Окончание Второй мировой стало и переломным рубежом в жизни русской эмиграции. В странах Восточной Европы, в Маньчжурии советские спецслужбы провели масштабные аресты. Правда, они осуществлялись выборочно. Брали тех, кто бежал за границу уже в годы советской власти. А из “старой эмиграции” таких людей, кто за границей просто жил и трудился, не трогали. Под аресты попадали те, кто сотрудничал с немцами или японцами. Попадали и видные бывшие белогвардейцы, даже не причастные к такому сотрудничеству. Целенаправленно вылавливали членов антисоветских политических организаций. В Праге было захвачено руководство Трудовой Крестьянской партии. Тогда-то и нашли в архивах ТКП документы, выявившие утечку сверхсекретных сведений из Кремля в конце 1930-х [145]. Но от кого и по каким каналам она шла, по-видимому, прояснить не удалось – руководитель ТКП А.Л. Бем во время допроса покончил с собой, выбросившись из окна. В разных странах было поймано более 100 активистов НТС. Некоторых расстреляли, большинство очутилось в лагерях.
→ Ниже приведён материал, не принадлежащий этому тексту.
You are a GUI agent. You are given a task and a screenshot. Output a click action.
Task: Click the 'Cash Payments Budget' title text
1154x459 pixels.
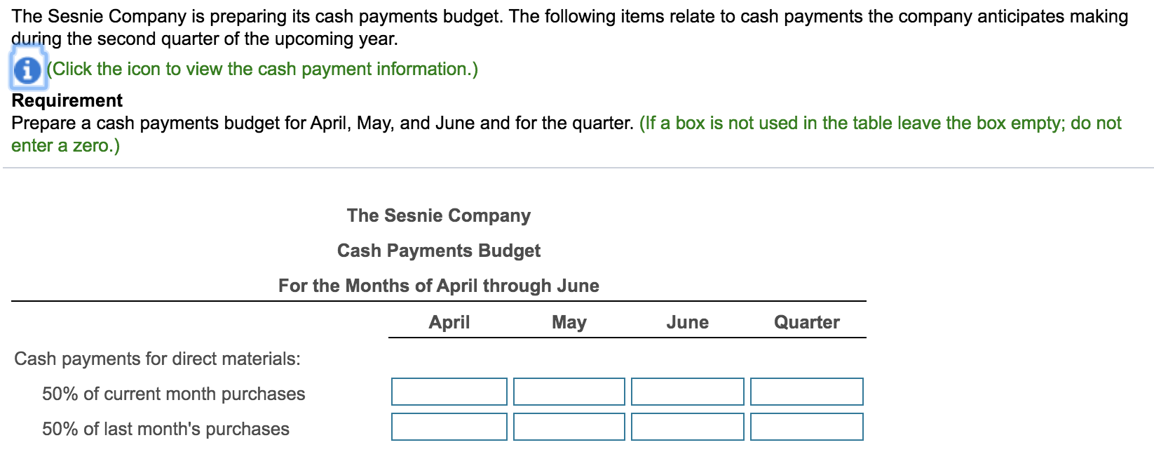(x=439, y=251)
В Западной Европе советские победы над Германией заставили многих эмигрантов пересмотреть свое отношение к коммунистической власти, вызвали уважение к ней. П.Н. Милюков в 1943 г., незадолго до своей смерти, написал статью, распространявшуюся в перепечатках и оказавшую значительное влияние на умы. Он писал, что укрепление государственности, создание мощной армии, развитие экономики – это несомненная заслуга Cоветского правительства. А бывший посол Временного правительства во Франции В. Маклаков и социолог П. Сорокин разработали теорию “конвергенции”, согласно которой между державами антигитлеровской коалиции неизбежно произойдет сближение в политических, общественных, экономических формах. По сути теория представляла собой вариант мечтаний русских либералов во время Первой мировой – когда радовались, что наша страна воюет в союзе с западными демократиями, а значит, и сама должна будет перенять их модели.
И уж во всяком случае, итоги Второй мировой заставили многих эмигрантских деятелей отказаться от дальнейших попыток борьбы “с большевизмом”. После освобождения Парижа и открытия там советского посольства его посетили Маклаков, бывший министр Временного правительства Вердеревский и заместитель председателя РОВС адмирал Кедров, который сказал: “Советский Союз победил, Россия спасена, и спасен весь мир. Новая государственность и новая армия оказались необычайно стойкими и сильными, и я с благодарностью приветствую их и их вождей”. Посол А.С. Богомолов, в свою очередь, высказал похвалу русским изгнанникам: “Мы могли ожидать, что немцы в борьбе с Россией используют эмиграцию, но этого не случилось. Тех, кто пошел на службу к фашистам, было сравнительно мало. Наоборот, в разных странах эмиграция проявила свои симпатии к советскому народу”.
В честь Победы Советский Союз сделал и примирительные шаги по отношению к эмигрантам, Президиум Верховного Совета объявил для них амнистию, предоставил право на получение советского гражданства “лицам, имевшим российское гражданство к 7 ноября 1917 г.” Такое же право получали “лица, утратившие советское гражданство и их дети”. В посольствах СССР принимались заявления, торжественно вручали паспорта – первый выдали митрополиту Евлогию. Но все же из сотен тысяч эмигрантов вернуться на родину решились немногие. Например, во Франции выразили желание получить советское гражданство 11 тыс. человек, но реально из них выехали в СССР лишь 2 тыс.
Большинство, даже обретя гражданство, предпочитало остаться на чужбине. Здесь была привычная среда, устроенный быт, а в России уже не имелось ни родных, ни знакомых, чтобы отправляться туда на старости лет. Сохранялось и недоверие к советским властям, советским амнистиям. И оно было вполне оправданным. Многие из тех, кто захотел выехать на ролную землю, так или иначе попали в лагеря. На них обращали повышенное внимание “органы”, к ним цеплялись ретивые оперативники. У некоторых выискивали “грехи” прошлого. Других брали по подозрению в шпионаже. Наконец, раэмигранты оказывались слишком чужеродными для советской обстановки, выделялись манерами, стереотипами поведения. И достаточно было неосторожного слова, чтобы навлечь на себя беду.